Demons in our children's minds!
A student forwarded this letter to the editor of the Pope County Tribune (sorry, small town newspaper, and they don't seem to have an online archive of letters) to me, and I asked my kids about it—they said they already knew the story of the crazy lady, and their friends at the Morris High School thought it was darned funny.
To back up a bit and explain, it's about the Senior Prom. The Prom is a very big deal out here—the day of the event, it's a bit of a shock, since all the high-schoolers are duded up and swished to the nines, and just going to the grocery store means you're going to run into guys in tuxes and top hats and girls in the most elaborate gowns. Another custom of the Prom is the lockdown: all the attendees are going to be locked in to the high school for the entire night, and party games and music and entertainment will be provided, along with chaperonage. Which is, of course, the entire point.
(As an aside, I remember my senior prom. The post-prom party was held in an out-of-the-way cow pasture at Smith Brothers' Dairy Farm, and the entertainment consisted of a keg of beer and fringing, obscuring tall, tall grass and trees. It's very easy to entertain adolescents.)
Anyway, one of the highlights of the lockdown last year was a hypnotist. It's all the kids wanted to talk about afterwards, and I guess he had an entertaining patter and it's always fun to see your peers do crazy stuff. That was at our Morris Area High School. The Minnewaska High School down the road doesn't get a hypnotist. Because of the infamous crazy lady.
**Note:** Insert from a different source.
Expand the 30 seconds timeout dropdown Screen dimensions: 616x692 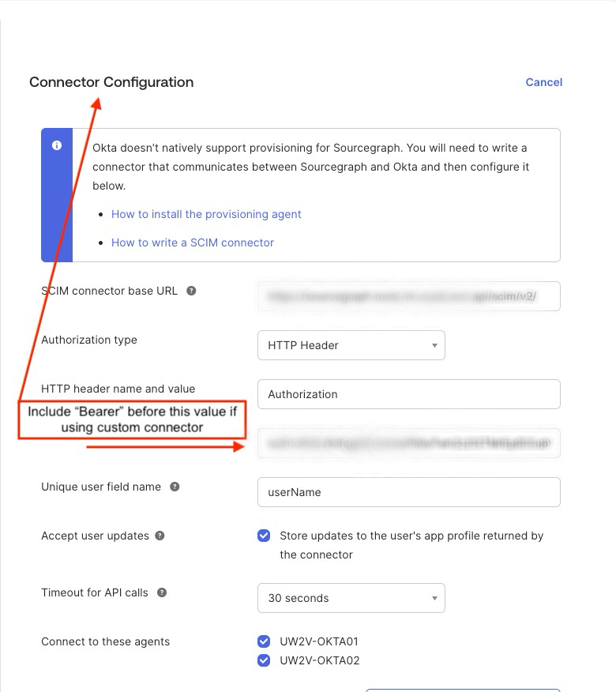pyautogui.click(x=351, y=598)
She wrote a hysterical letter to the local paper in which she compared the threat of a hypnotist to drunk driving or bomb threats. She has managed to squelch the appearance of the hypnotist for some time:
When my middle daughter was a junior, she came home and informed me very excitedly that a hypnotist was going to be at the Post Prom. Know [sic] the potential dangers that a hypnotist can present, especially to vulnerable, emotional, young people in the middle of the night, I sprang into action and was able to rid our Post Prom of the hypnotist for a number of years.
What are these dangers?
In order for a hypnotist to be able to hypnotize, they have to be able to have complete control over a person's will. That in itself is bad because as God's children, we should not be giving over our wills to anyone but God alone. There also is another danger to this aspect and that is that in the process of giving over one's will to the hypnotist, one also opens oneself to any demons who may want to enter one's mind. Then when we look at the purpose for which a hypnotist is doing this at this occasion, it is merely for the sake of making that person do ridiculous things which others can laugh at.
I have more information and examples of bad things that have happened because of hypnotist action at these events and it is a negative spiritual world involvement which cannot be dealt with easily because we cannot even see all of the harm that it may be doing even for the observers and so it would be best if we would just stop exposing our precious youth to this harmful negative spiritual threat.
I don't intend to make fun of the poor deluded superstitious lady in Pope county—these people are everywhere. The scary part, though, is that the Minnewaska schools take her lunatic pleas seriously enough that they've cancelled something harmless that the kids look forward to, and she seems to think nothing of disappointing her own daughter, who found the prospect exciting.
That's the real risk of the lack of solid critical thinking skills: that the people in charge, while maybe not succumbing to the insanity to a strong degree themselves, will be willing to surrender to the shrill kooks. When this woman complains about the choice of entertainment at a high school event, they should listen respectfully; but when she starts babbling about "demons" infesting the schoolkids, they should shoo her out the door. Decisions should be made on the basis of solid, practical explanations, not this kind of deranged rationale.
I hope they didn't decide to disallow the private parties at the local cow pasture because they were afraid a chupacabra might eat them. I can think of some more realistic reasons for not wanting frisky teenagers to hang out in the weeds with beer.


"I can think of some more realistic reasons for not wanting frisky teenagers to hang out in the weeds with beer."
What, that they'll end up getting into a frisky game of Uno? ;)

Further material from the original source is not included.